Set to 0 to use the default size defined in your Cloud Platform project.

If a batch job uses Dataflow Shuffle, then the default is 25 GB; otherwise, the default is 250 GB.

If a streaming job uses Streaming Engine, then the default is 30 GB; otherwise, the default is 400 GB.

Warning: Lowering the disk size reduces available shuffle I/O. Shuffle-bound jobs not using Dataflow Shuffle or Streaming Engine may result in increased runtime and job cost.

worker_disk_type str The type of Persistent Disk to use, specified by a full URL of the disk type resource. For example, use compute.googleapis.com/projects/PROJECT/zones/ZONE/diskTypes/pd-ssd to specify a SSD Persistent Disk. For more information, see the Compute Engine API reference page for diskTypes. The Dataflow service determines the default value.
machine_type str

The Compute Engine machine type that Dataflow uses when starting worker VMs. You can use any of the available Compute Engine machine type families as well as custom machine types.

For best results, use n1 machine types. Shared core machine types, such as f1 and g1 series workers, are not supported under the Dataflow Service Level Agreement.

Note that Dataflow bills by the number of vCPUs and GB of memory in workers. Billing is independent of the machine type family.

The Dataflow service chooses the machine type based on your job if you do not set this option. Supported in Flex Templates.
worker_region str

Specifies a Compute Engine region for launching worker instances to run your pipeline. This option is used to run workers in a different location than the region used to deploy, manage, and monitor jobs. The zone for worker_region is automatically assigned.

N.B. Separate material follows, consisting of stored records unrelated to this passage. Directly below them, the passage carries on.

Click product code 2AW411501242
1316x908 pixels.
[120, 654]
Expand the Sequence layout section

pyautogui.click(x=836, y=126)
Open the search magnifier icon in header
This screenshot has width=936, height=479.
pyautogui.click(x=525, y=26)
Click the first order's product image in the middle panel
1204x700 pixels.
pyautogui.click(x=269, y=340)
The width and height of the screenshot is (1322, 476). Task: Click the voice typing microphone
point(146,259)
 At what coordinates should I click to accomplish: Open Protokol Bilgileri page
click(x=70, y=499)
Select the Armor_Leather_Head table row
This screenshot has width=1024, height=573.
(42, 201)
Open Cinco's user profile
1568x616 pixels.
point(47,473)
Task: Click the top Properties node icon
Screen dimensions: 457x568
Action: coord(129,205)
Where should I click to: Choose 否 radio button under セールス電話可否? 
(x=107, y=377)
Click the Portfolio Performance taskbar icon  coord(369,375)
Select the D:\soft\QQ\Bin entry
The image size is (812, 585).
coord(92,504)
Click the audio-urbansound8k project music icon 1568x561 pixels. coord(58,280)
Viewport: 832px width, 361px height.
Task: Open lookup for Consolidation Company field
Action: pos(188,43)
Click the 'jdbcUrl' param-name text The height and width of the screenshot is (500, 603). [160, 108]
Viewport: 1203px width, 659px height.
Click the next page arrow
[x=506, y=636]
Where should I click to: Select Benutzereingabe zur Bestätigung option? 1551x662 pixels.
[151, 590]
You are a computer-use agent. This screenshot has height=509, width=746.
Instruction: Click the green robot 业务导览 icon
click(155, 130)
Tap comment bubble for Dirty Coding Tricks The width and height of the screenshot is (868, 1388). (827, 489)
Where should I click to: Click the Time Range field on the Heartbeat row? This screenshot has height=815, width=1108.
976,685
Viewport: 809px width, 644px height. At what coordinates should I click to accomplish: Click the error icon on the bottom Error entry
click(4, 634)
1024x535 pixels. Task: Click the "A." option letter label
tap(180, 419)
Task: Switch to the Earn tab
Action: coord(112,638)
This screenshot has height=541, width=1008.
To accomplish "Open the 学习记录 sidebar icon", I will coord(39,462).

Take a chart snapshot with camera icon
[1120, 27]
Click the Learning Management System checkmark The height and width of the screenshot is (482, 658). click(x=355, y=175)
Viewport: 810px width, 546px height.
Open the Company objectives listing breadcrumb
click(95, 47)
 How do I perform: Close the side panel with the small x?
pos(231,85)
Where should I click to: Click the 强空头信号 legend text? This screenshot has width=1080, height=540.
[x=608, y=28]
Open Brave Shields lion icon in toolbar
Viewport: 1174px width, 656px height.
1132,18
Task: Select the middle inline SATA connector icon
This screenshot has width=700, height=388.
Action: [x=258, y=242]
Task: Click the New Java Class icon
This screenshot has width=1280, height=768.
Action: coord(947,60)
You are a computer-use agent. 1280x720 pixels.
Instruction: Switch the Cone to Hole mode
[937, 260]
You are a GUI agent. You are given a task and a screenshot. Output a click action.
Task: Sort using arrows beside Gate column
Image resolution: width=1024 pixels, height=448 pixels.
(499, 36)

Note: This option cannot be combined with worker_zone or zone.

If not set, defaults to the value set for region. Supported in Flex Templates.
worker_zone str

Specifies a Compute Engine zone for launching worker instances to run your pipeline. This option is used to run workers in a different location than the region used to deploy, manage, and monitor jobs.

Note: This option cannot be combined with worker_region or zone.

If you specify either region or worker_region, worker_zone defaults to a zone from the corresponding region. You can override this behavior by specifying a different zone. Supported in Flex Templates.
zone str (Deprecated) For Apache Beam SDK 2.17.0 or earlier, this specifies the Compute Engine zone for launching worker instances to run your pipeline. If you specify region, zone defaults to a zone from the corresponding region. You can override this behavior by specifying a different zone. Supported in Flex Templates.

Setting other local pipeline options

When executing your pipeline locally, the default values for the properties in PipelineOptions are generally sufficient.

Java

You can find the default values for Java PipelineOptions in the Java API reference; see the PipelineOptions class listing for complete details.

If your pipeline uses Google Cloud such as BigQuery or Cloud Storage for I/O, you might need to set certain Google Cloud project and credential options. In such cases, you should use GcpOptions.setProject to set your Google Cloud Project ID. You may also need to set credentials explicitly. See the GcpOptions class for complete details.

Python

You can find the default values for Python PipelineOptions in the Python API reference; see the PipelineOptions module listing for complete details.

If your pipeline uses Google Cloud services such as BigQuery or Cloud Storage for I/O, you might need to set certain Google Cloud project and credential options. In such cases, you should use options.view_as(GoogleCloudOptions).project to set your Google Cloud Project ID. You may also need to set credentials explicitly. See the GoogleCloudOptions class for complete details.